By bracketing sex and violence you ensured the total opposition of everyone of liberal disposition. Everyone knows it's important to discuss social responsibility in mass entertainment, but it became impossible to talk about our growing unease at the spread of violent images without being accused of being pro-censorship and anti-sex and being subjected to ridicule by association. Now you have gone, perhaps it will be safe to come out of the closet and say, without fear of being thought to be against sex, that there can be no social, or artistic, justification for the ever-escalating level of violence in videos and films, in the lyrics of pop songs and in music promotion.

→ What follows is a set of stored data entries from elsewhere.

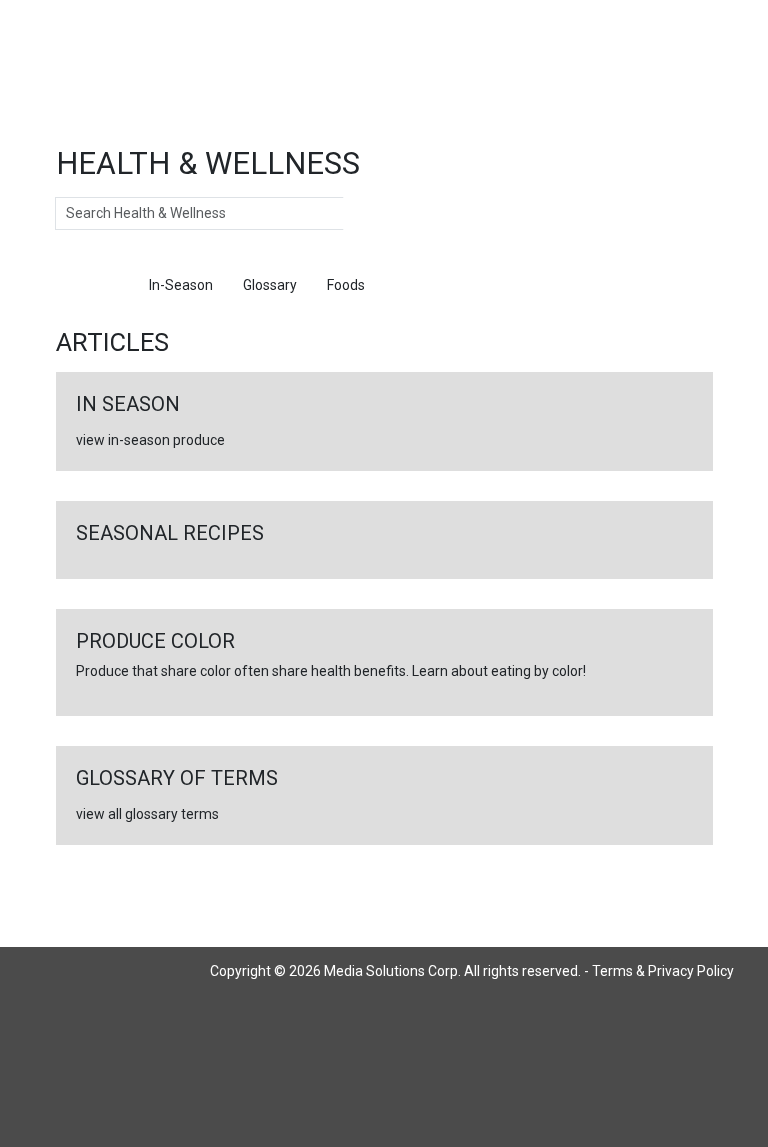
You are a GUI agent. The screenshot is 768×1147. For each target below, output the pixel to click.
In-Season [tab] (181, 285)
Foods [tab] (346, 285)
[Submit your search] (363, 214)
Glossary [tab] (270, 285)
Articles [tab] (95, 285)
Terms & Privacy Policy (663, 971)
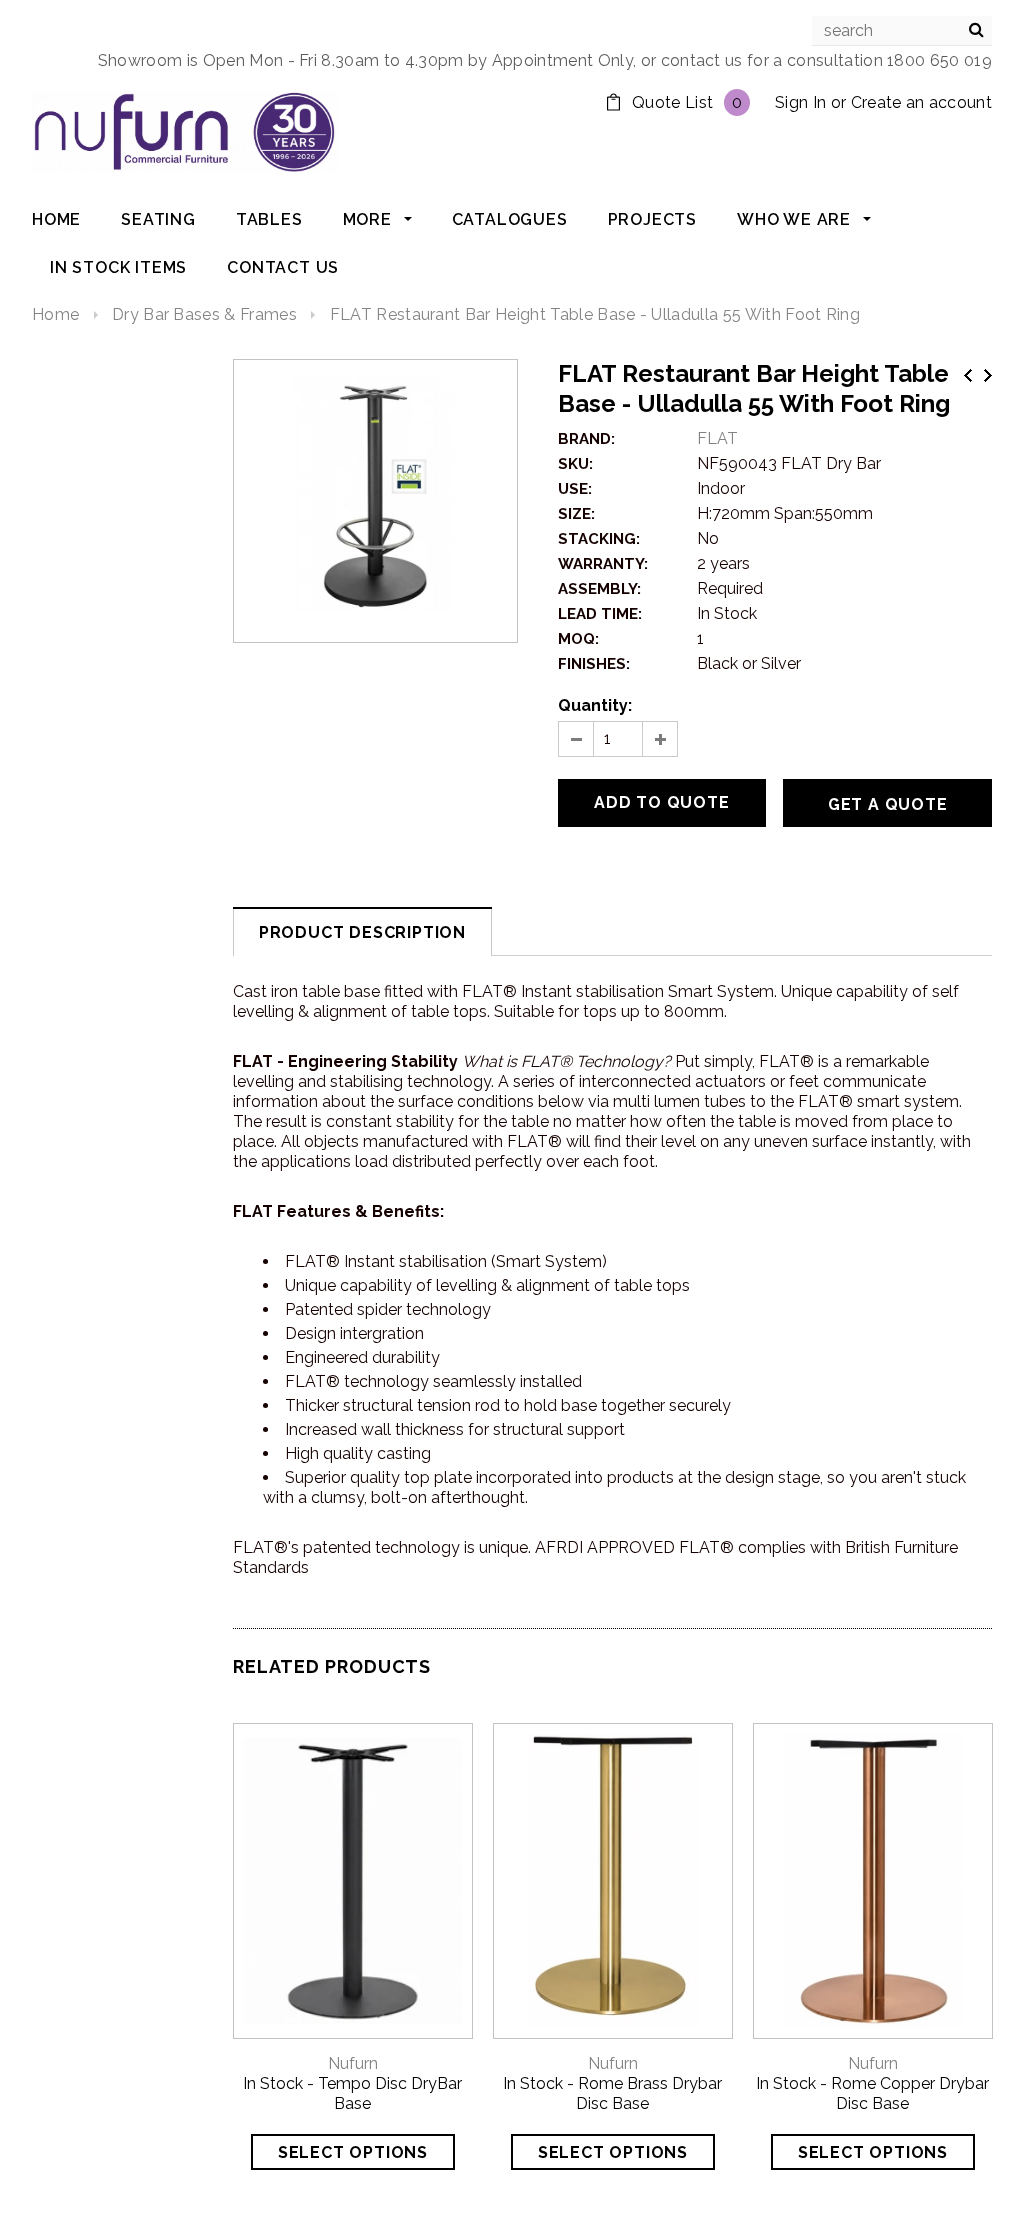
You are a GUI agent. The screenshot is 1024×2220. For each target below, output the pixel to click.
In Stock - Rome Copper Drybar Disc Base (872, 2093)
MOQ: (578, 639)
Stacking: (599, 539)
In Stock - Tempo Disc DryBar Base (352, 2093)
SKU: (575, 464)
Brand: (586, 439)
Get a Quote (888, 804)
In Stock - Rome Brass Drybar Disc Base (612, 2093)
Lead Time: (600, 614)
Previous (968, 375)
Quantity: (595, 705)
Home (55, 314)
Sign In (800, 102)
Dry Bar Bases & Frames (204, 314)
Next (988, 375)
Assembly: (599, 589)
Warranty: (603, 564)
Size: (576, 514)
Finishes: (594, 664)
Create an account (921, 102)
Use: (575, 489)
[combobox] (902, 31)
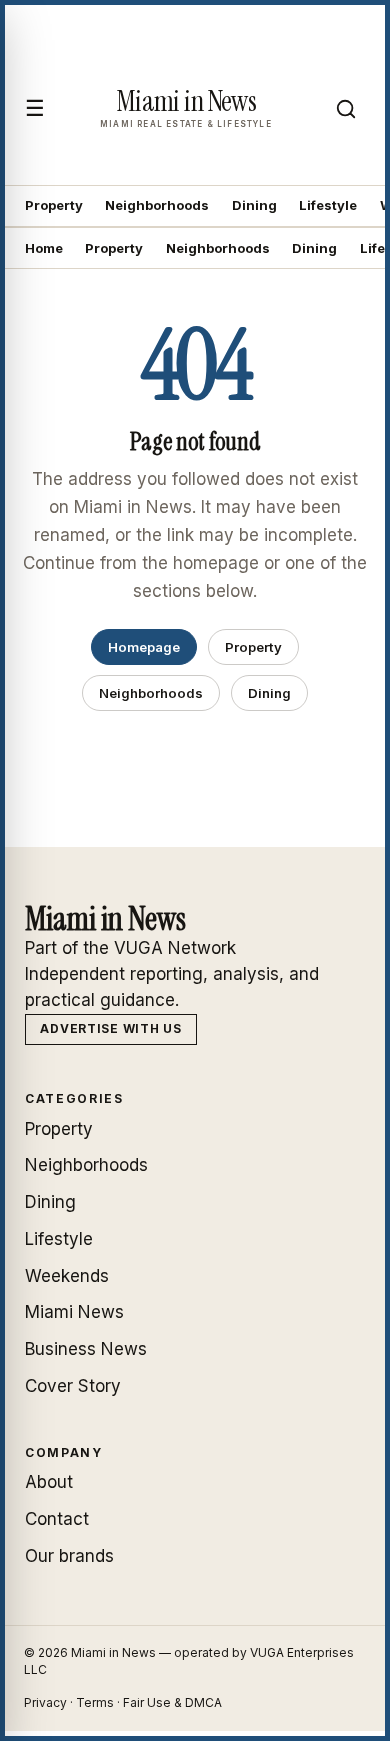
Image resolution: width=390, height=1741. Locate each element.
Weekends (67, 1276)
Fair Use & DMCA (172, 1702)
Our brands (69, 1556)
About (49, 1482)
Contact (57, 1519)
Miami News (74, 1312)
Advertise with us (110, 1028)
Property (54, 205)
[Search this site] (346, 109)
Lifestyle (328, 205)
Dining (254, 205)
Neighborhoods (157, 205)
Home (44, 248)
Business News (86, 1349)
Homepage (144, 647)
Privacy (45, 1702)
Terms (95, 1702)
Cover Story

I never thought I would admit to agreeing with a word you have said, but I find that on one thing we stand together. The environment in which our children grow up is everyone's responsibility. It should not be up to individual parents to act as gatekeepers against the tide of violent images that are so readily available. Those who own and control the media do have a responsibility to uphold standards - sadly we would no doubt disagree on just whose standards they should uphold.